Chris Dawson, the supremo behind The Range chain of general merchandise stores, now has an opportunity to prolong the brand’s life, although the prospects for roughly 2,000 employees who are not transferring to the new owners look bleak. 

Scrutiny will naturally attach to the most recent period of ownership, but given the gamble Hilco took when it acquired the business in 2018, Homebase would probably have disappeared altogether if it hadn’t stepped in. Corporate failure is a fact of corporate life, and turnaround investors confront more of that than most.

A silly season story grips the luxury flip-flop specialist

The M&A rumour mill. The silly season. Call it what you will; it’s certainly in full flow. Take Burberry, the seemingly perpetually faltering luxury brand, as exhibit A. For weeks, rumours of a takeover bid for the London-listed company persisted, with Moncler, the Italian fashion house, identified as the likely buyer.

One report went so far as to say that staff at one of Burberry’s London stores had been briefed on the potential offer from Moncler but been told not to discuss it until an official announcement had been made.

Come again? If this was how a major public company handled a sensitive corporate transaction, it would make a laughing stock of the UK’s takeover rules.
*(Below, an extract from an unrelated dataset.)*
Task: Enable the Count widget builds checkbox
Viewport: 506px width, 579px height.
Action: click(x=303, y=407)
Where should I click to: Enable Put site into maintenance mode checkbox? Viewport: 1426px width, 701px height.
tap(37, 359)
Yet by failing to quash such a rumour and allowing its share price to run up on the back of it, Burberry also did its own investors and the wider market a disservice.
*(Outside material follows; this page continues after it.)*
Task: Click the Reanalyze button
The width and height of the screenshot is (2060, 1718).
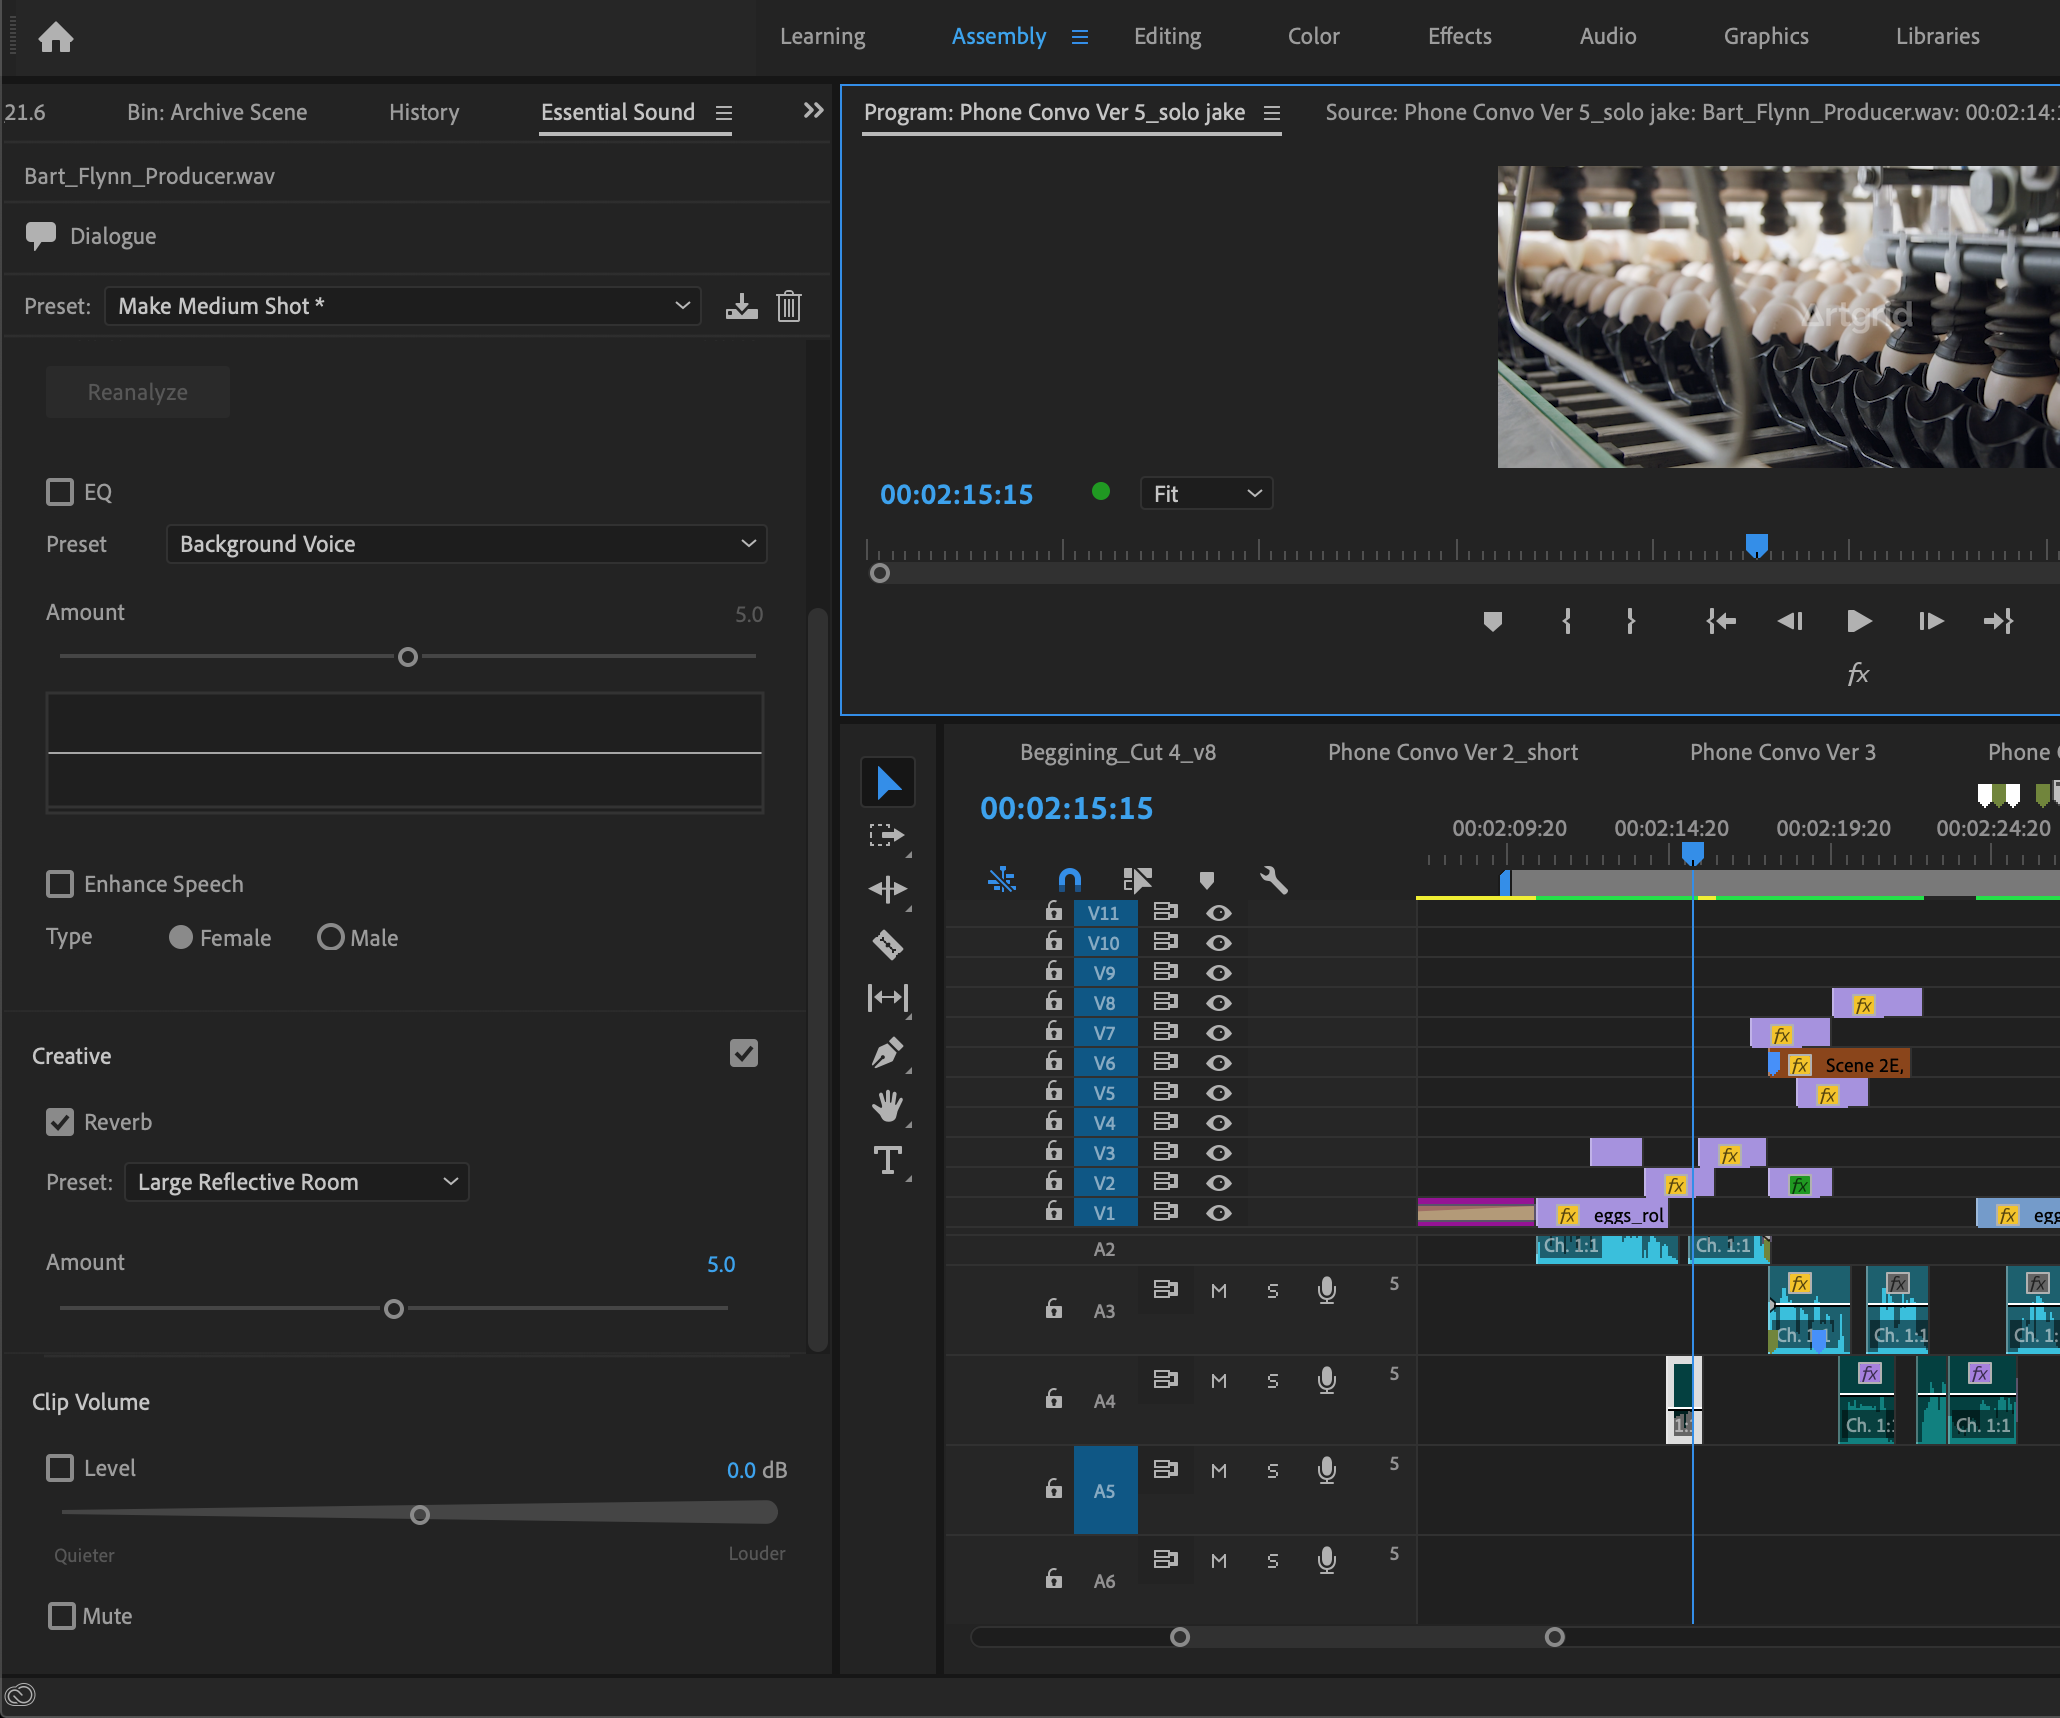Action: tap(139, 388)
In the end, new chief executive Joshua Schulman – formerly of Jimmy Choo and Michael Kors – sparked a more substantiated spike in its stock price, saying he would act with urgency to transform the fortunes of a brand which has been bafflingly mismanaged for years. His strategy needs further fleshing out, but investors clearly liked what they heard. Mind you, Burberry’s board has engaged in so many corporate flip-flops, perhaps those should become its flagship product?